» **WHAT THIS TASK INVOLVES**
Write out exactly the lines from the start of the entries through the one that contains "Screen dimensions: 721x1568", including both.
#### MATERIAL PROVIDED
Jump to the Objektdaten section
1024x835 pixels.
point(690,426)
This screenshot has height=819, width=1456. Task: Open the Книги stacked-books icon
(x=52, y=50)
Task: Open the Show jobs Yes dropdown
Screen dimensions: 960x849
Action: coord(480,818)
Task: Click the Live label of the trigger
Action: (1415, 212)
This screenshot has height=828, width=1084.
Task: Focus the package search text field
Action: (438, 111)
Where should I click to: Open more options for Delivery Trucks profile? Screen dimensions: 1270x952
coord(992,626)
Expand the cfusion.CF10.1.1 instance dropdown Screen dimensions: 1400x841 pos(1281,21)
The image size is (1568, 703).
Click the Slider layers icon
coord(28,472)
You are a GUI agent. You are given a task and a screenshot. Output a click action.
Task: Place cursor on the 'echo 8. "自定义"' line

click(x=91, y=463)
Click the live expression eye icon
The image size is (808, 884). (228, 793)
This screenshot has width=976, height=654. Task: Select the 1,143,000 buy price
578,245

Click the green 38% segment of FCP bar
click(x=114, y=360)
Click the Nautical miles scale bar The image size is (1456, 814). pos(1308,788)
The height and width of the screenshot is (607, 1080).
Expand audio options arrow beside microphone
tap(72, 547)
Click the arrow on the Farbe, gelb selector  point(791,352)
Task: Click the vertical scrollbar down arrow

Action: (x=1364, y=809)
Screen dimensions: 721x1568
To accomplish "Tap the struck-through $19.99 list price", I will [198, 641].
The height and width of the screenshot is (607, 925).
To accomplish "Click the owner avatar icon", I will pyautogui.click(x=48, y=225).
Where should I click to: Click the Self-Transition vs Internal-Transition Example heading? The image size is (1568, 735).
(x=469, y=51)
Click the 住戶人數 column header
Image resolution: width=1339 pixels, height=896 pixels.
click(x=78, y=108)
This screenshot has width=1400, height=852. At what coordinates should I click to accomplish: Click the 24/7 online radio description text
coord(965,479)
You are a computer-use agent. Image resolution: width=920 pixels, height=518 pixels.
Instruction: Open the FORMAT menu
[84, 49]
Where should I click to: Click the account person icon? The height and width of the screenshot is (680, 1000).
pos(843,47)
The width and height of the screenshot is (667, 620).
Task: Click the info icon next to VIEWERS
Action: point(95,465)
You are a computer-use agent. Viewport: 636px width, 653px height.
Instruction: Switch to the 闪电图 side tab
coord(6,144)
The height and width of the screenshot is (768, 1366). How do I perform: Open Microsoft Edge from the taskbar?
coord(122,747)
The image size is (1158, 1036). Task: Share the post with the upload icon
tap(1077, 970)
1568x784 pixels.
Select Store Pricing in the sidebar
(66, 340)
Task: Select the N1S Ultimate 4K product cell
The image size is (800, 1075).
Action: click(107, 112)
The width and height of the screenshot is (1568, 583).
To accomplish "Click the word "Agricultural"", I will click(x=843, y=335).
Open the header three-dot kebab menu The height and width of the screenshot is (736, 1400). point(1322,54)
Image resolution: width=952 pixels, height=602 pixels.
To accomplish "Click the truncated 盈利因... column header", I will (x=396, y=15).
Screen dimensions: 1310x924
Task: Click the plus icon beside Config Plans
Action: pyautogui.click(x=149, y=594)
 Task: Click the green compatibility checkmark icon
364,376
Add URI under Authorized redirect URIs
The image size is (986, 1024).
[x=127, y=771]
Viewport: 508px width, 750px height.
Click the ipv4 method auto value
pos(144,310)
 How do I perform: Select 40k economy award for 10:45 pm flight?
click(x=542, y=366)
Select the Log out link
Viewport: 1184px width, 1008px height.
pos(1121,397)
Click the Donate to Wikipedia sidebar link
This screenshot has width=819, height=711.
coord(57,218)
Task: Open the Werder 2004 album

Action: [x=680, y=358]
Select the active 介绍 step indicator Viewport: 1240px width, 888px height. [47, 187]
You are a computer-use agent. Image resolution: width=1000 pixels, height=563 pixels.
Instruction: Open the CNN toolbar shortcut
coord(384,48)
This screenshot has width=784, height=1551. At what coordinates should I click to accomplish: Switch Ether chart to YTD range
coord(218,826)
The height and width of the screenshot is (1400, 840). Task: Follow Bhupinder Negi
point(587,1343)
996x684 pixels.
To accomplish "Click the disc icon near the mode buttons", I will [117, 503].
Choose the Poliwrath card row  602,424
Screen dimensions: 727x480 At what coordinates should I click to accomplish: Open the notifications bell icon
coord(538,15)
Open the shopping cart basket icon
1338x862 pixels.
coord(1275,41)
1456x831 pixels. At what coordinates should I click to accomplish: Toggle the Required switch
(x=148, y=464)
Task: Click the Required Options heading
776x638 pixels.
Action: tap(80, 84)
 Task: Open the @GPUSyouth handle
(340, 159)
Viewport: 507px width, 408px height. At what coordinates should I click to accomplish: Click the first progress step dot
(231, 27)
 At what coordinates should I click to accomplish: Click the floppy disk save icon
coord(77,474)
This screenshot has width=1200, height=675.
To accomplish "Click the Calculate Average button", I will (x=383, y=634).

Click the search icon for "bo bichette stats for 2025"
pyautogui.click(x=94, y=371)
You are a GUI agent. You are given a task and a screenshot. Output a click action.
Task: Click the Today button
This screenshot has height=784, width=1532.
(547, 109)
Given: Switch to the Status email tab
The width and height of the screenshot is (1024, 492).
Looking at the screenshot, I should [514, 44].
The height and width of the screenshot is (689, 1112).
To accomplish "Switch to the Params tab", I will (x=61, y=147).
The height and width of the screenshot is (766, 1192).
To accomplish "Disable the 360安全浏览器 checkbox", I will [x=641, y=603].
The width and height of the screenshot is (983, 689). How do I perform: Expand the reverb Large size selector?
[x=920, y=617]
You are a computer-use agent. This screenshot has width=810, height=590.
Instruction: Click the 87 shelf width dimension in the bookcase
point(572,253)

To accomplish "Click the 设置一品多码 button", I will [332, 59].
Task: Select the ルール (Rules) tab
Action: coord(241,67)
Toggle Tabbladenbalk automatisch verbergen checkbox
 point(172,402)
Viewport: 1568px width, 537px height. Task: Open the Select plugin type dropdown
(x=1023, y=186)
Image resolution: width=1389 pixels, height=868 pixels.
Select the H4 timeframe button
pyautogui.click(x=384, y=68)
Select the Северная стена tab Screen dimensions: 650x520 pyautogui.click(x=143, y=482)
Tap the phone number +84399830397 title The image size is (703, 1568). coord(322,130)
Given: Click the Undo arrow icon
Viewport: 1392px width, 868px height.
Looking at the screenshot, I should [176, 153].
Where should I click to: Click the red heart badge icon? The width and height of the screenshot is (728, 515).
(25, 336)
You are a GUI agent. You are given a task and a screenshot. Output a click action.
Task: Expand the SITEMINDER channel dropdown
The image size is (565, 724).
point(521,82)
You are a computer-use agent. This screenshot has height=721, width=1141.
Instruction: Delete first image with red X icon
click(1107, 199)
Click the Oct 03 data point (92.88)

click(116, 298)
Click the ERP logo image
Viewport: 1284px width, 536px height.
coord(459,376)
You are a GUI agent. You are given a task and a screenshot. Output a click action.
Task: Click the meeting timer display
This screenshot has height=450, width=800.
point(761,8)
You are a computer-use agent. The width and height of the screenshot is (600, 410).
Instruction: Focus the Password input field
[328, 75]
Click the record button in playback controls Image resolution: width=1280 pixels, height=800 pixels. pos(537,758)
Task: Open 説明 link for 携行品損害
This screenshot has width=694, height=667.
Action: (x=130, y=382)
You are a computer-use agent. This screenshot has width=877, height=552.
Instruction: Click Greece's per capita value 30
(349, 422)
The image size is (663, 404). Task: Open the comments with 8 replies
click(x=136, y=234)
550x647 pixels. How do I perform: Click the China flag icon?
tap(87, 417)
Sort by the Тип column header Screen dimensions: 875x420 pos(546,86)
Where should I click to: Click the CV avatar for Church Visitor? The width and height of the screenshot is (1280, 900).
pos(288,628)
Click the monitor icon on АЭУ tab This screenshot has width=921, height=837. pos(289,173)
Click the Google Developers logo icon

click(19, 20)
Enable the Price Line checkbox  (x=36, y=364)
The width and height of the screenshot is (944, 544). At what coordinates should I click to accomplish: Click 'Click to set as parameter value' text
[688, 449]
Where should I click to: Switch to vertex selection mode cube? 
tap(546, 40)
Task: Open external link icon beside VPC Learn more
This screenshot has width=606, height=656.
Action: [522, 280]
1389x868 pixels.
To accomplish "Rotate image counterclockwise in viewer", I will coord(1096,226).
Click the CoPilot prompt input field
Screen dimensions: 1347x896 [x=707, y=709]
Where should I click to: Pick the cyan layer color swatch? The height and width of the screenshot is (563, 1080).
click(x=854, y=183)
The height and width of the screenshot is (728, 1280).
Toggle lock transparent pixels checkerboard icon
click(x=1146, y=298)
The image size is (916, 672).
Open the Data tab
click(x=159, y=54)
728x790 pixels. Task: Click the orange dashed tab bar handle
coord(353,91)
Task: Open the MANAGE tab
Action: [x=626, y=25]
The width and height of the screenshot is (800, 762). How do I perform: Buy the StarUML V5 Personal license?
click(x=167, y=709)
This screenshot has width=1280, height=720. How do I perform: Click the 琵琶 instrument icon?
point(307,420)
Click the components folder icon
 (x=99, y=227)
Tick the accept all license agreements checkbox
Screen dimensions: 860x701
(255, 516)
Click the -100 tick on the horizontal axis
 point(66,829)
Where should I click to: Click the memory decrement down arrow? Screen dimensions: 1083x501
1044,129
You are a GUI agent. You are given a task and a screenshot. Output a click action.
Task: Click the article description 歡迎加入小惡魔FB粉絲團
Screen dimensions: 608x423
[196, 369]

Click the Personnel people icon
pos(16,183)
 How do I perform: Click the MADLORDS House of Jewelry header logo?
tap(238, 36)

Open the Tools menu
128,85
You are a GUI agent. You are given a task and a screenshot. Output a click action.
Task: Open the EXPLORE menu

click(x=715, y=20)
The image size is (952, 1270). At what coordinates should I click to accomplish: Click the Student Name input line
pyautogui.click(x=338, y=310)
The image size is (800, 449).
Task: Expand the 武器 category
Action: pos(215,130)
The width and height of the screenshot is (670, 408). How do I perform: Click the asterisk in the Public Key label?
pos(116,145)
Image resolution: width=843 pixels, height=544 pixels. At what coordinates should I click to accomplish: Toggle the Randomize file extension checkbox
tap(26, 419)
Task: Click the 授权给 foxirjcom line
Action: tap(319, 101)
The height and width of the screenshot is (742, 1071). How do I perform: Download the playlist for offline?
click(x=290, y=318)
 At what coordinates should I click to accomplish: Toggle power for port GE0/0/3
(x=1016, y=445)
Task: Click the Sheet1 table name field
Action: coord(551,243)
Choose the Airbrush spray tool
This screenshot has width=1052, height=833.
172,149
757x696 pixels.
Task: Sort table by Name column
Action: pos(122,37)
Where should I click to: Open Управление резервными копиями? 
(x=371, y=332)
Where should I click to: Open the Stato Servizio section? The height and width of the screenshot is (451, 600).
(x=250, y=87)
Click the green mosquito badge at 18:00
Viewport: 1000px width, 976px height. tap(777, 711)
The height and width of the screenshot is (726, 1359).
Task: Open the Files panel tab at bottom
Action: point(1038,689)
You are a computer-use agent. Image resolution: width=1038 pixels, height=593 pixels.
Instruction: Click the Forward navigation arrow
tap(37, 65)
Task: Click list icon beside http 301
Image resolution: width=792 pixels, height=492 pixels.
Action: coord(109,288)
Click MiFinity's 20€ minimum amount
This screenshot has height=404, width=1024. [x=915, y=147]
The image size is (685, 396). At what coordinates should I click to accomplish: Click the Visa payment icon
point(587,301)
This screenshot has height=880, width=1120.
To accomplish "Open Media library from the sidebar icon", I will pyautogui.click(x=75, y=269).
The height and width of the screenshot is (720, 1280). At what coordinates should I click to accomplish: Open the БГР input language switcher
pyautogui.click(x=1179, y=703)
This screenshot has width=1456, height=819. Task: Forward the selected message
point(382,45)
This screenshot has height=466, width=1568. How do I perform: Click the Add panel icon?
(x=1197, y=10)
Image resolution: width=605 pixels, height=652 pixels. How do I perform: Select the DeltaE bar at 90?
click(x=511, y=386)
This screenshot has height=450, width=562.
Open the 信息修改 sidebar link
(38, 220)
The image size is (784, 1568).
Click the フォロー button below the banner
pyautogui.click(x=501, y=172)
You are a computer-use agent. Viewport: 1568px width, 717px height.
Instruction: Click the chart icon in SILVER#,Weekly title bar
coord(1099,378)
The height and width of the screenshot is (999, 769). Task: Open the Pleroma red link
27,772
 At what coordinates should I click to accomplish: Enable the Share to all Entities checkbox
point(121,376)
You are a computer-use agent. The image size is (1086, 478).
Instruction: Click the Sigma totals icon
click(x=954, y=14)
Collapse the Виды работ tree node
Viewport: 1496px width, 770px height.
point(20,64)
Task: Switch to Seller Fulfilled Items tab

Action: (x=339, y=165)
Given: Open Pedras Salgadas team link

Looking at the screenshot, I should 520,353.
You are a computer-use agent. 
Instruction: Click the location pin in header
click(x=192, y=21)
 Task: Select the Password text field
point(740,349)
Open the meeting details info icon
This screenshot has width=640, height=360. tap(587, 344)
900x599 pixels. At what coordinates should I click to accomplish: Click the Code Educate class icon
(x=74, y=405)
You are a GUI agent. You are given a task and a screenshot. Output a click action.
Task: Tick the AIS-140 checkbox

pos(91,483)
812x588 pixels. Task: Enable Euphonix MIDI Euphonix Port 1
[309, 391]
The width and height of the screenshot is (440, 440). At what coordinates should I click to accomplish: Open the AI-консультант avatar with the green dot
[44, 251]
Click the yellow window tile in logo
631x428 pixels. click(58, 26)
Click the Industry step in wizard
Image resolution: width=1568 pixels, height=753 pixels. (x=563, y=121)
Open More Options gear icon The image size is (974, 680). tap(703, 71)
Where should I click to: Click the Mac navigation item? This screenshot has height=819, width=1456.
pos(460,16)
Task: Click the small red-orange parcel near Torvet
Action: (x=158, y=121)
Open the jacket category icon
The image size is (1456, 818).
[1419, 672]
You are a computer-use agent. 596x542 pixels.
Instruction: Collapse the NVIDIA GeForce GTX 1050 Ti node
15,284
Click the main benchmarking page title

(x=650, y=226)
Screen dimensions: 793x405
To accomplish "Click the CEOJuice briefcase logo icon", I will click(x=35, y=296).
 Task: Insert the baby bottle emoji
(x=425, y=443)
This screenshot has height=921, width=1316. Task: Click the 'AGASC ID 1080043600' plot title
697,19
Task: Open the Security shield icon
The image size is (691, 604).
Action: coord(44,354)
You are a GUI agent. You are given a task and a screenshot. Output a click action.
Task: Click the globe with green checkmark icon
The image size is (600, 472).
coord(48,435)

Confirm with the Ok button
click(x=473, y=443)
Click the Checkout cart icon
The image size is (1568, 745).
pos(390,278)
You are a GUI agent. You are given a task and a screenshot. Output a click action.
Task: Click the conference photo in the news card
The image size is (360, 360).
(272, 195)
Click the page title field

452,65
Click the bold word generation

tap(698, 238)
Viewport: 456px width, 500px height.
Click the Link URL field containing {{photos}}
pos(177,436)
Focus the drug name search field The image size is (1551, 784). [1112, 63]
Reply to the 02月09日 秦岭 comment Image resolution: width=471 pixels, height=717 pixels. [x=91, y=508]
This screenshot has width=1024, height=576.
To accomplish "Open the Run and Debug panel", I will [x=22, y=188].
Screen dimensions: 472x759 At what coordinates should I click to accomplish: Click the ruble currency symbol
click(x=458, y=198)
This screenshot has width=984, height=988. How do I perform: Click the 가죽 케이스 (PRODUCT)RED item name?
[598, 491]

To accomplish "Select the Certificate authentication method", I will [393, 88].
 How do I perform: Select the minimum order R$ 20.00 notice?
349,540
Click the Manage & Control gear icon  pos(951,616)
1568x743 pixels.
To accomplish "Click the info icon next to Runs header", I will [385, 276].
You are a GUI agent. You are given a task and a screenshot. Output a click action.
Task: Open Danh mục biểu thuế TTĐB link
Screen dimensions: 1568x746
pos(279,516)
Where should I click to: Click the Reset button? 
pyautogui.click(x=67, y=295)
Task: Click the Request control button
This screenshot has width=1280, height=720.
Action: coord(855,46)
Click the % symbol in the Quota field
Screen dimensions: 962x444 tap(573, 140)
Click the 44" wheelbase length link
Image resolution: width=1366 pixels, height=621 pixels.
########
» **ANSWER FOR THE TASK**
Jump to the Objektdaten section
1024x835 pixels.
point(690,426)
This screenshot has height=819, width=1456. Task: Open the Книги stacked-books icon
(x=52, y=50)
Task: Open the Show jobs Yes dropdown
Screen dimensions: 960x849
Action: coord(480,818)
Task: Click the Live label of the trigger
Action: (1415, 212)
This screenshot has height=828, width=1084.
Task: Focus the package search text field
Action: (438, 111)
Where should I click to: Open more options for Delivery Trucks profile? Screen dimensions: 1270x952
coord(992,626)
Expand the cfusion.CF10.1.1 instance dropdown Screen dimensions: 1400x841 pos(1281,21)
The image size is (1568, 703).
Click the Slider layers icon
coord(28,472)
You are a GUI agent. You are given a task and a screenshot. Output a click action.
Task: Place cursor on the 'echo 8. "自定义"' line

click(x=91, y=463)
Click the live expression eye icon
The image size is (808, 884). (228, 793)
This screenshot has width=976, height=654. Task: Select the 1,143,000 buy price
578,245

Click the green 38% segment of FCP bar
click(x=114, y=360)
Click the Nautical miles scale bar The image size is (1456, 814). pos(1308,788)
The height and width of the screenshot is (607, 1080).
Expand audio options arrow beside microphone
tap(72, 547)
Click the arrow on the Farbe, gelb selector  point(791,352)
Task: Click the vertical scrollbar down arrow

Action: (x=1364, y=809)
Screen dimensions: 721x1568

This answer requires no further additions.